Modern bilim öncesi çağlarda, gökküre ve yerküre birbirinden bağımsız işleyen ve birbirinden bağımsız yasaları olduğu düşünülen apayrı “evrenler” olarak resmedilirdi. Yine de insanlar çağlar boyunca gökteki takımyıldızlarını ve bu takımyıldızlar arasında “gezinen” gezegenleri belli nesne ya da mitolojik kahramanlarla özdeşleştirerek; bunların yeryüzündeki varlıklarla ve olaylarla ilişkileri olabileceğini düşünmektelerdi. Eskilerin evren anlayışına göre Dünya merkezdeydi ve üzerine sabitlenmiş takımyıldızlar ve bu takımyıldızlara göre konumları değişen gezegenler, Ay ve Güneş bulunan gökküre ise Dünya’nın çevresinde sürekli hareket halindeydi. Çıplak gözle görülebilen beş gezegen ile Ay ve Güneş iki boyutlu gökküre yüzeyi üzerinde bugün “ekliptik” düzlemine karşılık geldiğini bildiğimiz Zodyak adı verilen bir şerit üzerinde gezinirler ve gezindikçe de Zodyak üzerindeki takımyıldızların üzerinden geçerlerdi.

Astroloji nasıl ortaya çıkmış olabilir?
Eski insanlar gezegenlerin “görünür” olarak takımyıldızlara yaklaşmalarının gerçekten de yakınlaşmalar olduğunu düşünür ve bu yakınlaşmalara farklı anlamlar vermeye çalışırlardı. Zaten yapabilecekleri daha “bilimsel” bir şey yoktu! Eğer yıldızların gezegenlerden mertebelerce uzakta olan başka güneşler olduklarını bilebilseler, görünür gezegenlerden çok daha fazlasının Güneş Sistemi adı verilen Güneş merkezli bir sistemde yer aldığını fark etseler ya da örneğin gökyüzündeki Ay ve bazı gezegenlerin Dünya benzeri yüzeylere, dağlara, vadilere vb. sahip olduklarını görebilselerdi ya bu yeni ve “acayip” bilgilere hiç inanmazlar ve bunları inkâr etmeye çalışırlar ya da belki hayatlarında hissedebilecekleri en sıra dışı heyecanla daha fazlasını öğrenmek isterlerdi!
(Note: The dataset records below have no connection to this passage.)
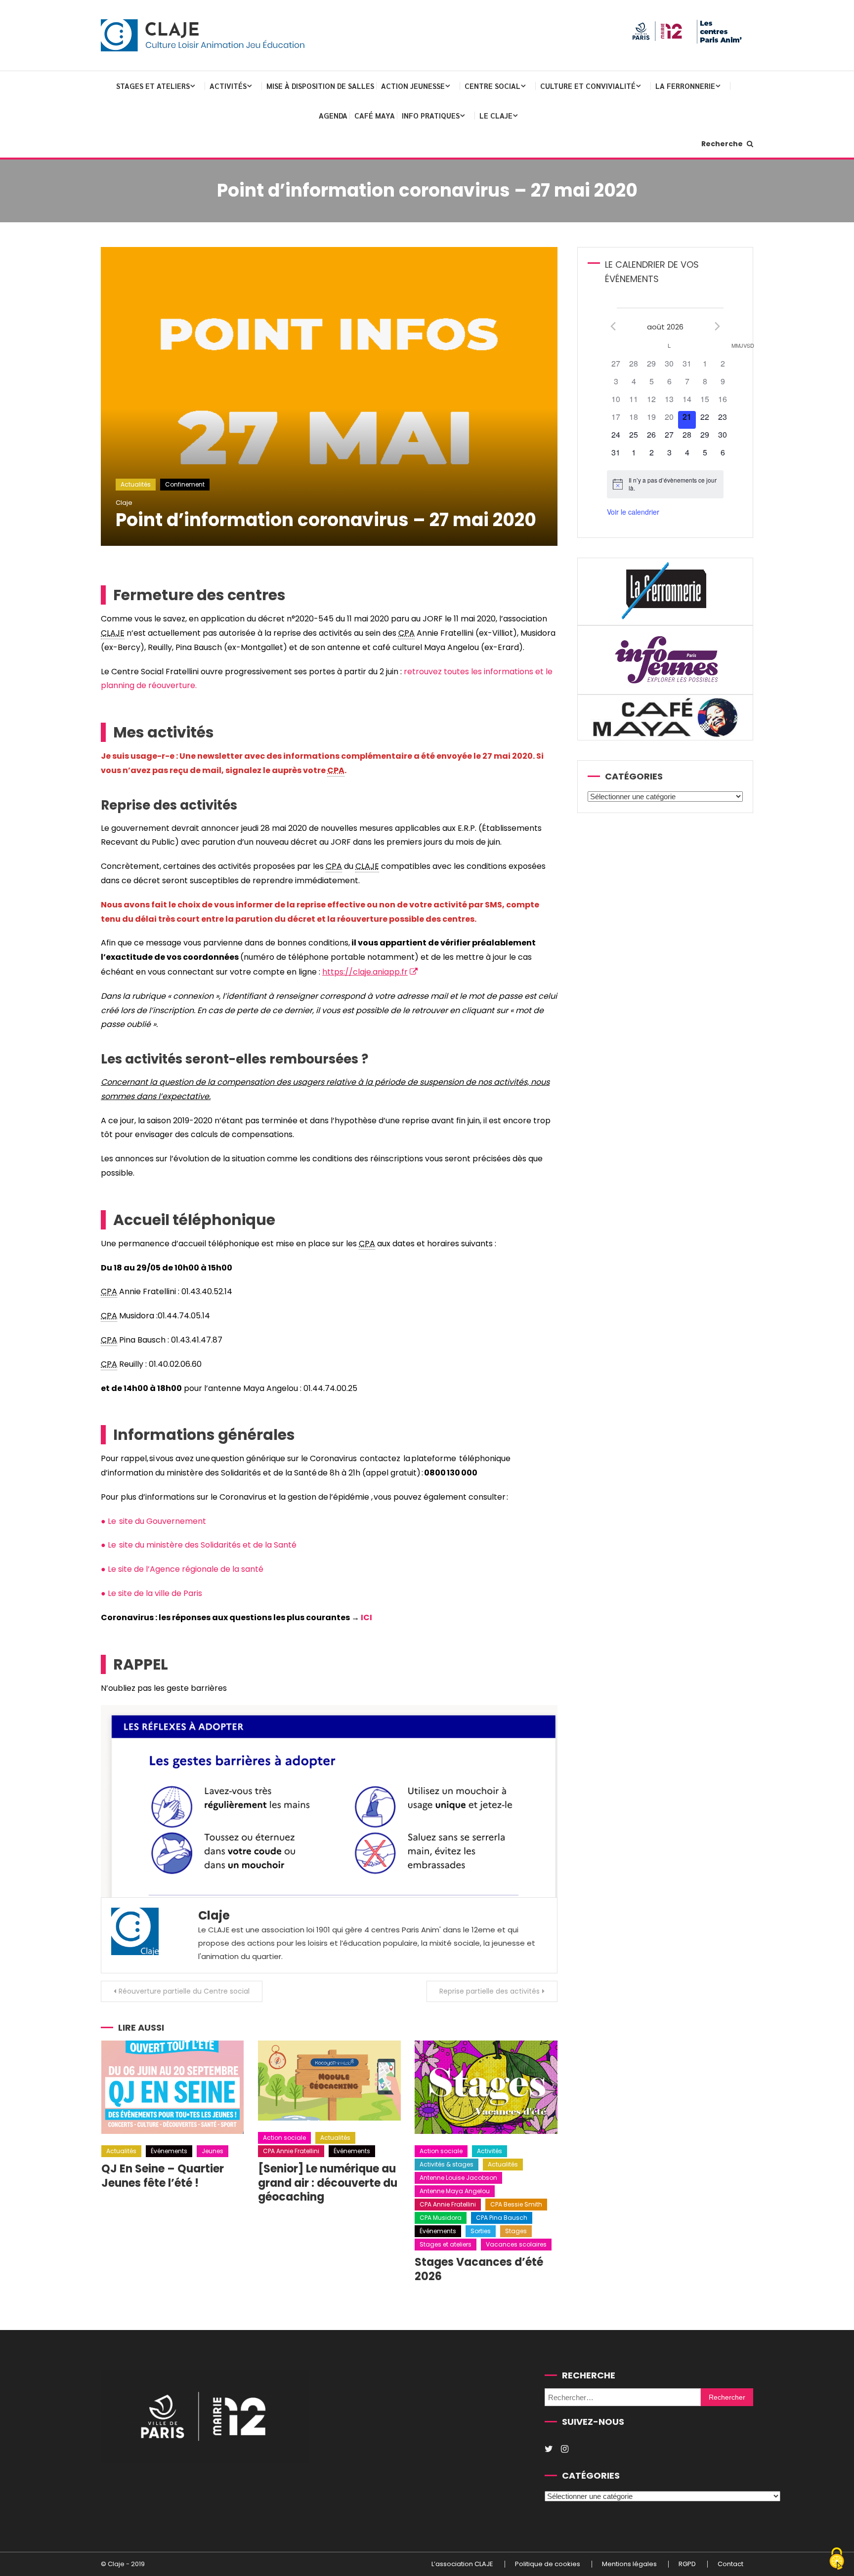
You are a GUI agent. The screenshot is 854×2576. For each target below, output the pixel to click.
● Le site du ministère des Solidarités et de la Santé (200, 1545)
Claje (124, 502)
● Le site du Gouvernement (154, 1521)
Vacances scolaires (516, 2244)
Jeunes (212, 2151)
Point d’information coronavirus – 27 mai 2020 (326, 519)
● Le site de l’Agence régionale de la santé (183, 1569)
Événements (169, 2151)
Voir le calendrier (633, 512)
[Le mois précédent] (718, 326)
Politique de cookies (547, 2564)
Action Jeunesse (413, 85)
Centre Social (492, 85)
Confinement (185, 484)
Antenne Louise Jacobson (458, 2177)
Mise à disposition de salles (320, 85)
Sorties (480, 2231)
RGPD (687, 2564)
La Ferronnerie (685, 85)
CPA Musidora (441, 2217)
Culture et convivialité (588, 85)
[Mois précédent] (613, 326)
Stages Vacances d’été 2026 (479, 2269)
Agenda (333, 115)
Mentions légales (629, 2564)
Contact (730, 2564)
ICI (366, 1617)
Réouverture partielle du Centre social (184, 1991)
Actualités (136, 484)
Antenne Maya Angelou (455, 2191)
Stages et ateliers (153, 85)
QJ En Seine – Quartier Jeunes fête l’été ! (162, 2176)
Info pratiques (431, 115)
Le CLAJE (495, 115)
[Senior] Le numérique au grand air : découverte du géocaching (327, 2183)
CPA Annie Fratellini (291, 2151)
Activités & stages (446, 2164)
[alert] (665, 484)
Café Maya (374, 115)
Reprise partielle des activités (489, 1991)
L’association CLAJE (462, 2564)
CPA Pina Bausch (501, 2217)
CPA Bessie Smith (516, 2204)
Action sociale (284, 2137)
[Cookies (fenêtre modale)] (836, 2559)
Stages (516, 2231)
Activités (228, 85)
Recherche (722, 144)
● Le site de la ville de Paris (151, 1593)
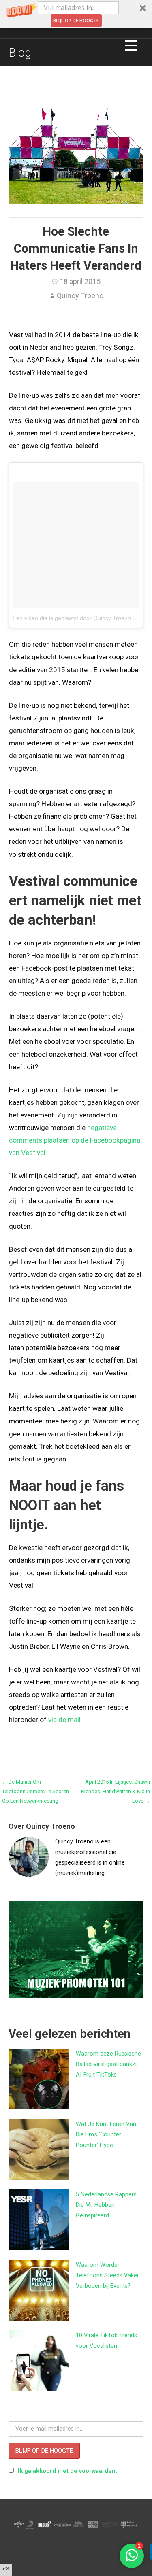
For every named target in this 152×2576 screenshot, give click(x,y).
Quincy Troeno (80, 295)
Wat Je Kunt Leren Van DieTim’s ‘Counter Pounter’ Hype (106, 2135)
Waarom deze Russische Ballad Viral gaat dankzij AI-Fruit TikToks (108, 2064)
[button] (76, 14)
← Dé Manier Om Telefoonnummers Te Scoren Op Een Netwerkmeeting (35, 1791)
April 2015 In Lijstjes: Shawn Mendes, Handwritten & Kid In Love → (115, 1791)
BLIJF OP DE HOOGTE (76, 20)
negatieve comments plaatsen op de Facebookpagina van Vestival (74, 1140)
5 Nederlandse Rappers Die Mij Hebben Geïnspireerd (106, 2205)
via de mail (64, 1720)
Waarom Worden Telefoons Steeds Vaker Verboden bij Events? (107, 2275)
İşte bu eskinin evreni yorumlamak isteyen ve yeryüzünde olanlarla gökyüzünde olanlar arasında ilişki kurmak isteyen insanları, gözlerini gökyüzüne çevirerek hem gökleri hem de kendilerini daha iyi anlamanın peşine düştüler. Gerçekten de gökyüzüne bakarak bir şeyler tahmin edebilmek mümkündü: Örneğin gökyüzündeki değişimler mevsimlerle ilişkiliydi. Gökyüzünde yıldızların yerlerinin değişimi hangi mevsim geçişinin yaşandığını ve hatta kurak mı yoksa yağışlı mı bir döneme mi girildiğine dair işaretler veriyordu. Sanki gökyüzü olacakların işaretini veriyor ve “anlayanların” kulaklarına önemli şeyler fısıldıyor gibiydi!

İşte kadim astrolojinin çıkışı insanoğlunun göklerle ilgili bu hislerine dayanmaktaydı. “Yıldızlar tarımla ilgili öngörülere imkân veriyorsa, neden insanlar ve başka olaylar hakkında öngörülerde bulunmasın ki?” sorusu bir zamanlar hem masum hem de gökyüzüne dair bilgisi ve daha da önemlisi bilimsel düşünceyle ve yöntemle ilgili altyapısı henüz emekleme çağında olan insanoğlu için sorulması hiç de yanlış olmayan bir soruydu.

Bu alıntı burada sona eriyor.